No particularly graphic or sensitive details behind the cut this time.
Which transgender or gender-variant people are you aware of who have been featured in the media?
Chaz Bono, Thomas Beattie, and Stu Rasmussen are ones who have been featured recently.
Do you feel transgender people are accurately portrayed in the media?
No.
Have you shared your transgender or genderqueer identity with your friends, family, and others? What was coming out like for you? Do you come out to new people you meet? If so, how do you do this?
Yes; I had to share my transsexuality with everyone in order to request that they treat me as a guy. Coming out as trans was challenging. I felt like I was crossing a boundary by sharing a very intimate fact about myself with people I didn't necessarily know intimately. That the English language forced me to choose between exposing myself to an uncomfortable degree or continuing to deny my identity didn't make this choice feel any more comfortable. And every time I met someone new, I had to decide whether I'd correct them if they used the wrong pronouns, and what I'd say if they took the correction as a reason to quiz me about my gender.
Now that people generally read my gender correctly based on my appearance, I'm comfortable coming out as trans when it's relevant, but don't go out of my way to mention it otherwise. Sometimes not coming out as trans gives me the opportunity to listen to conversations that self-styled sensitive liberal cis people wouldn't have in front of a trans person. When I find it advantageous to come out (for example, if I'm citing my experience being treated as a woman during a conversation about sexism), I generally don't hesitate to use phrases like "before I transitioned" or "back when I was presenting as female".
Many transgender people come out as lesbian or gay earlier in their lives. Was this the case for you? How was your second transition similar or different from your first?
I came out as bisexual about six months before coming out to myself as genderqueer. Both being bi and being genderqueer felt like non-events: I was dating someone of the opposite perceived gender and planning to marry him, so my bisexuality seemed invisible and like something that was too sexual to mention to people I didn't know well (somehow, mentioning I was engaged to a man *didn't* seem like something too sexual to mention). Being genderqueer was similar: in general I could never convince myself that having others know I wasn't a woman was important enough to me to justify the social disruption that coming out as genderqueer could cause. Transitioning to male was much more significant. As soon as I had a readily understood word for what I was -- a man -- I felt like I could let people know who I was and how I needed to be treated without having to back myself up with a lecture or a sermon.

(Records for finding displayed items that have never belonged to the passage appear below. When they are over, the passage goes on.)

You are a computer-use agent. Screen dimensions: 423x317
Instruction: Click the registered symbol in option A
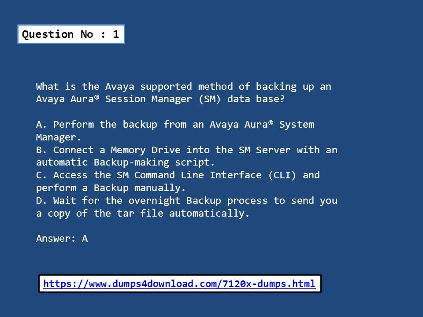point(271,122)
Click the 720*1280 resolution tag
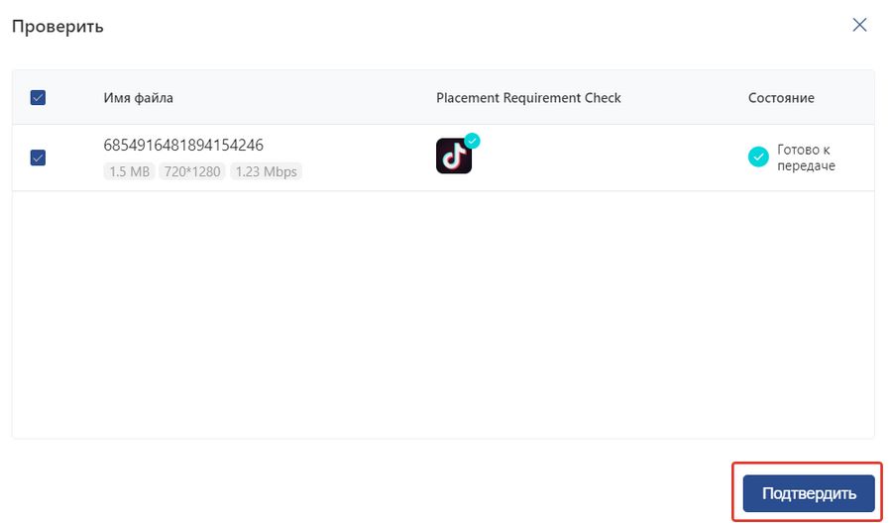 192,171
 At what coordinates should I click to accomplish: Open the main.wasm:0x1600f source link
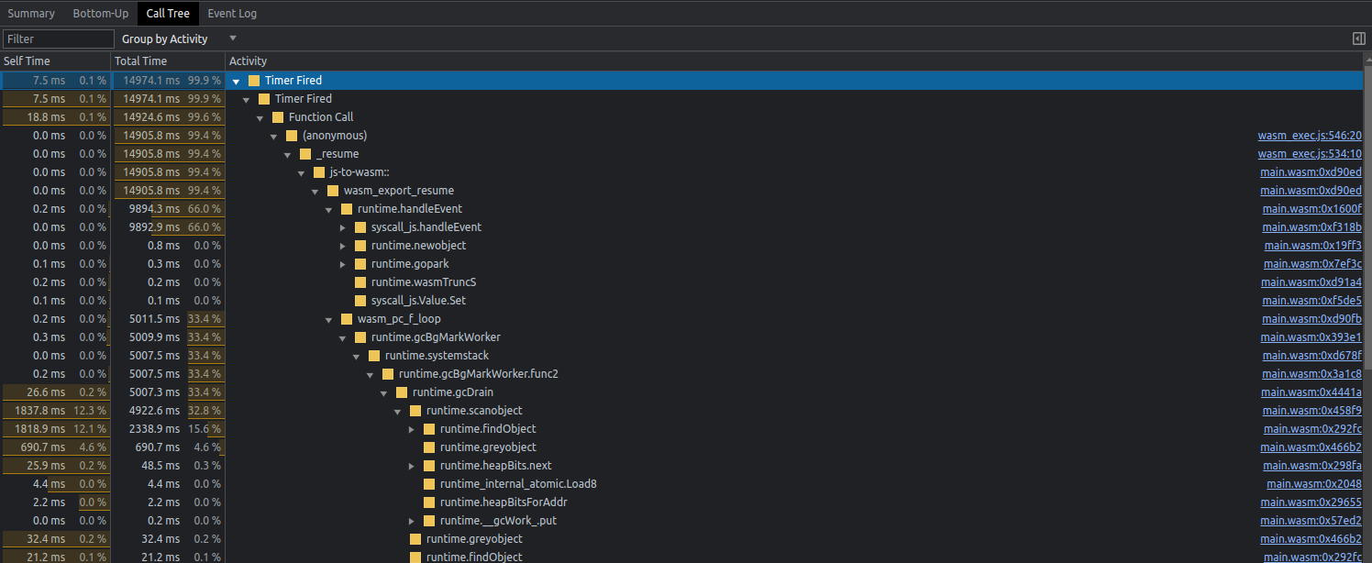pos(1311,208)
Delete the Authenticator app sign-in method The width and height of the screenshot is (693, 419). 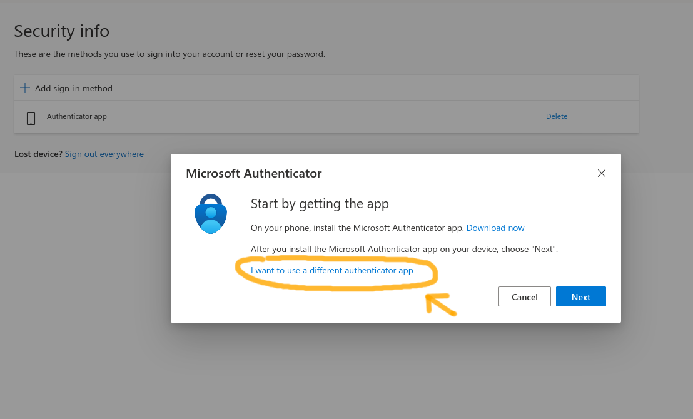(x=557, y=116)
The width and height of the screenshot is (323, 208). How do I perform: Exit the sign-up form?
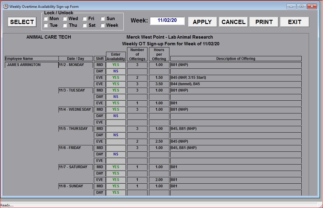click(294, 22)
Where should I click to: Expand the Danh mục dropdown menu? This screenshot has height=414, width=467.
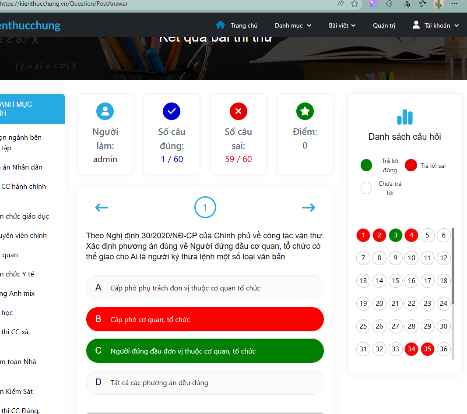coord(293,25)
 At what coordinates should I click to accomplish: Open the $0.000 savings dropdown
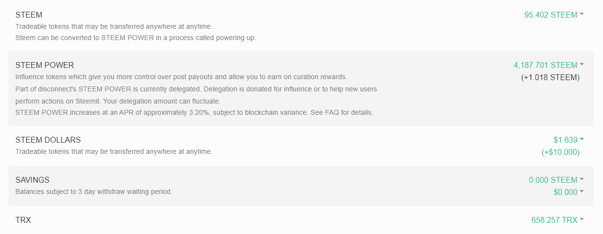[565, 192]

Do you now or have you ever lived in a “grey zone” between genders, either by choice or by necessity? What is or was this like?
I lived in one internally -- in that I saw myself as neither male nor female, from when I realized that not being a woman was an option, at 18, to coming out as a trans man, at 26. But I don't think anyone ever perceived me that way.
What methods have you used to “pass” or to be seen by others as your chosen gender?
When I started presenting as male, I cut my longer-than-shoulder-length hair since it was the only physical attribute I could change right away. I wore baggy shirts almost all the time until I could get top surgery. I got big nerdy glasses frames. Wearing a baseball cap somehow seemed to send people's perceptions of me straight to "male". Before my voice changed as a result of testosterone, I made a point out of speaking in as low a register as I could.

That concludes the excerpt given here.